Por La Chica Urbana

@ChicaCronica

Capítulo 18

Ese lugar húmedo, pegajoso, que te corta la respiración, que te ahoga, que te tira un viento caluroso que no es viento y emana ese olor a goma quemada mezclado con chispa, que chilla y que aturde. Ese, que te lleva por caminos laberínticos subterráneos eternos y que conecta un lugar con otro bajo una ciudad que se apura, que corre, que apesta de autos, bocinazos y contaminación. Ese,  que en pandemia no perdió muchas de las costumbres que lo caracterizan.

El subte tiene historias tan maravillosas como desagradables, de acuerdo a quien las viva y cómo las viva. Acá y en todo el mundo. Pero acá tiene ese no sé qué, que cautiva y que repite sus formas todo el tiempo, en todos los tiempos,  y que nos encanta. ¿Somos hipnotizados por su encanto o nos encanta por costumbre?

Hoy, donde se supone que viajan sólo trabajadores esenciales, las experiencias se atraviesan con situaciones que sólo se imaginarían en una película apocalíptica o de terror, según como se la advierta. No se ven sonrisas, ni gestos amargados, sólo miradas que se develan tras las bocas cubiertas con barbijos que protegen de un virus que acecha y que desvela.

La línea amarilla sigue siendo el límite entre la vida y la muerte. Pero muchos prefieren tentar a ese abismo donde podrían caer y nunca más volver, al menos enteros como antes. Antes y ahora, esa costumbre de jugar al peligro no se detiene, como tampoco los empujones que otros te dan porque no quieren tomarse el trabajo de verte. ¿Podrá ese individuo alguna vez notar que no está solo en este mundo? ¿Podrá ese individuo entender que ese empujón te duele en el cuerpo y te atraviesa en la racionalidad?

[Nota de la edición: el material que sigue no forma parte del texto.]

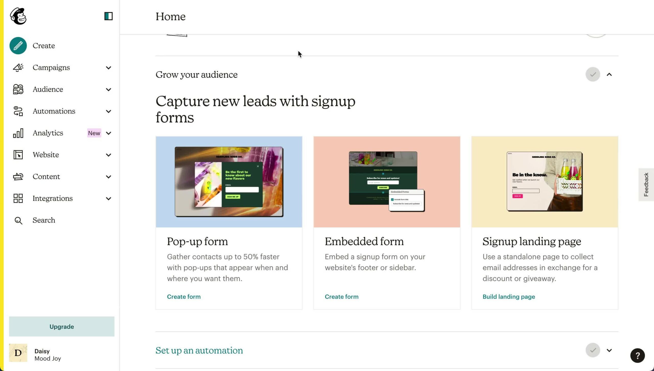Click Build landing page link
This screenshot has height=371, width=654.
(508, 296)
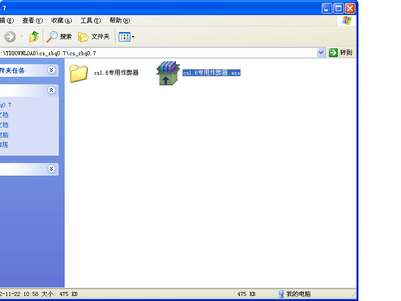Select the cs1.6专用作弊器 folder icon

pos(79,73)
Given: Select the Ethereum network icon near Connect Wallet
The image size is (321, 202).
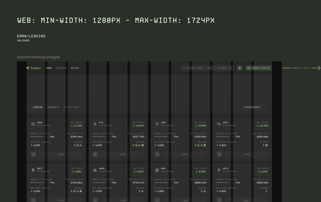Looking at the screenshot, I should (240, 68).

Y ese que se para obstruyendo la puerta que te permite entrar a ese infierno, mientras otros se te adelantan pisándote la cabeza para llegar antes y no perder ese mismo vehículo que te están obligando a perder a vos por maleducados. Es maravilloso ver esas corridas que se desatan cuando llegaste primero y terminás subiendo último, sorteando cuerpos entre mínimos espacios vacíos para poder embarcarte en ese viaje de ida sin retorno.

¡Cómo se extraña ese tambalear del cuerpo! ¡Ese sonido que resuena a tempo, constante y esa inercia de los frenos! Esos bártulos que se convierten en obstáculos que se sortean para no caer al piso y quedar con la pollera como sombrero. Esas puntas de pies que se posicionan para avanzar como una bailarina clásica jugando a la rayuela… ¿Cómo se extraña? ¿De verdad?

En este surrealista presente, se delatan distancias sociales entre unos pasajeros y otros. Siempre y cuando no sea en hora pico y mientras la frecuencia de sus salidas no nos atore y nos lleve a un pasado de hacinamiento como si viajáramos en el tiempo. Esos tiempos de hombro con hombro, de piernas masculinas abiertas hasta la elongación más extrema, para ocupar más del espacio debido. y de codos ajenos incrustados en el esternón.

¡Qué difícil no estallar como un demente en un vagón pequeño repleto de gente! Donde algunos se bajan el cubre bocas para hablar por teléfono u otros se te pegan cual garrapata a un perro. ¡Córrase, hombre! ¿Qué parte de hay un virus dando vueltas no entiende, señor?

Ese transporte que sentimos como mágico, que nos lleva rápido como a Harry Potter de un mundo a otro, atravesando literalmente con nuestro cuerpo, creíamos extrañarlo hasta que rememoramos todo eso que nos hacía odiarlo. ¿Para cuándo la teletransportación? ¿Qué estamos esperando, que hagan los kilómetros de subte que prometieron?

Esperemos entonces sentados. Todos pegoteados, amontonados, luchando por sobrevivir en un mundo subterráneo donde el más rápido entra primero, el más grandote te deja sin espacio y el más alto usa tu cabeza de apoya bolso.